CometBFT's default for BlockParams.MaxBytes consensus parameter may increase block times and affect consensus participation

Amulet Security Advisory for CometBFT: ASA-2023-002

Component: CometBFT
Criticality: Low
Affected versions: All
Affected users: Validators, Chain Builders + Maintainers

A default configuration in CometBFT has been found to be large for common use cases, and may affect block times and consensus participation when fully utilized by chain participants. It is advised that chains consider their specific needs for their use case when setting the BlockParams.MaxBytes consensus parameter. Chains are encouraged to evaluate the impact of having proposed blocks with the maximum allowed block size, especially on bandwidth usage and block latency. Additionally, the timeout_propose parameter should be computed using the maximum allowed block size as a reference. This issue does not represent an actively exploitable vulnerability that would result in a direct loss of funds, however it may have a slight impact on block latency depending on a network’s topography.

> [Supplied information]
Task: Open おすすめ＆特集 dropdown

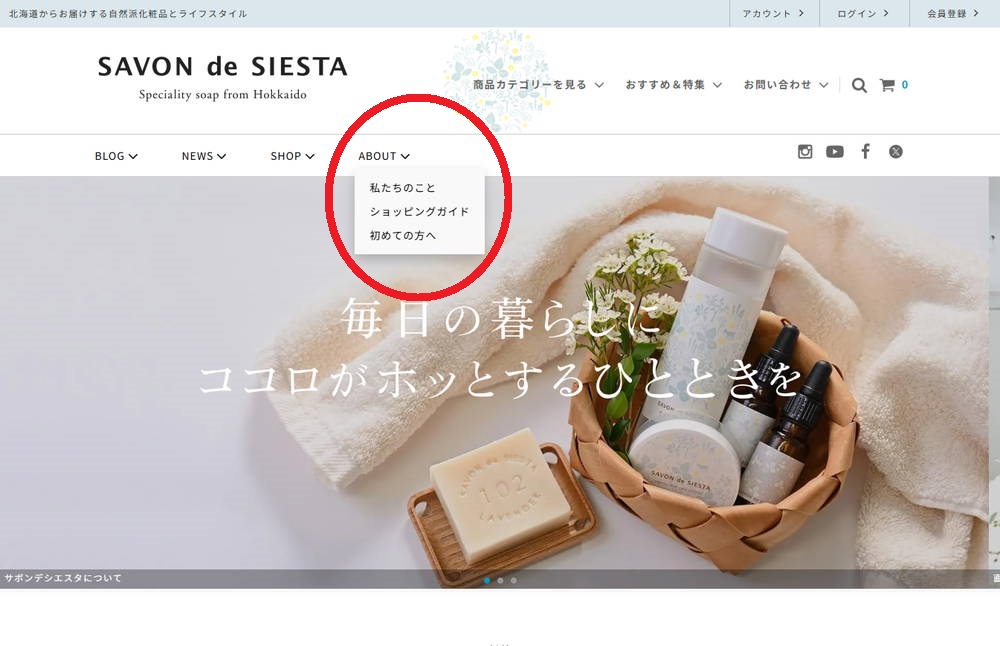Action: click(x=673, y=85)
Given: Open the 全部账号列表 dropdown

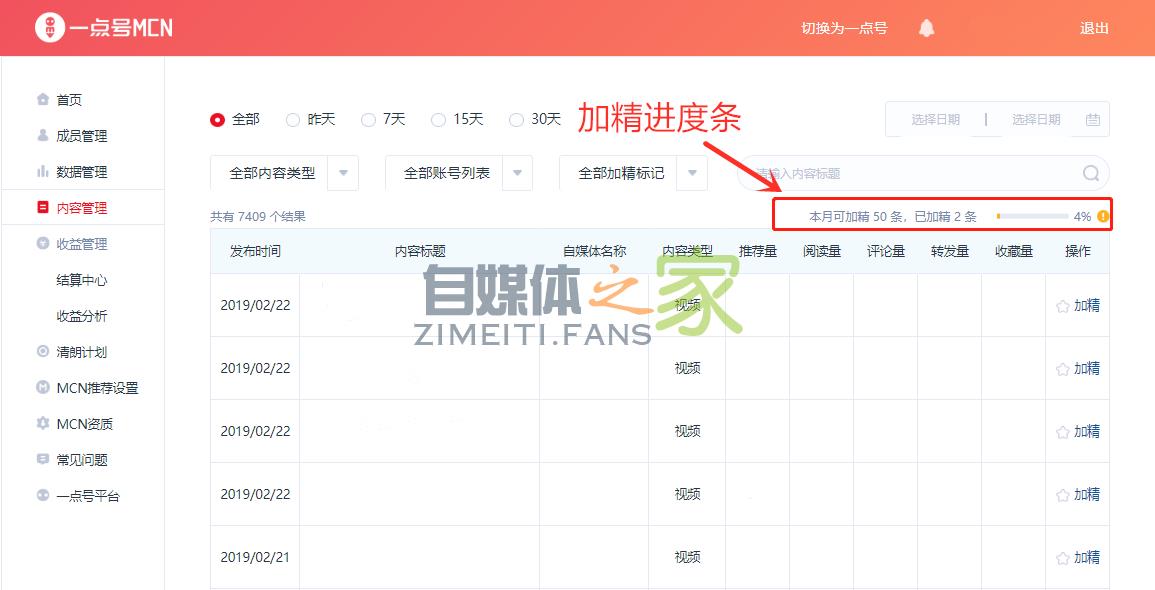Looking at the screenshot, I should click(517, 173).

> [Work to complete] Output the CometBFT security advisory above in full, word for word, with nothing added or changed.

> [Output of the exercise]
CometBFT's default for BlockParams.MaxBytes consensus parameter may increase block times and affect consensus participation

Amulet Security Advisory for CometBFT: ASA-2023-002

Component: CometBFT
Criticality: Low
Affected versions: All
Affected users: Validators, Chain Builders + Maintainers

A default configuration in CometBFT has been found to be large for common use cases, and may affect block times and consensus participation when fully utilized by chain participants. It is advised that chains consider their specific needs for their use case when setting the BlockParams.MaxBytes consensus parameter. Chains are encouraged to evaluate the impact of having proposed blocks with the maximum allowed block size, especially on bandwidth usage and block latency. Additionally, the timeout_propose parameter should be computed using the maximum allowed block size as a reference. This issue does not represent an actively exploitable vulnerability that would result in a direct loss of funds, however it may have a slight impact on block latency depending on a network’s topography.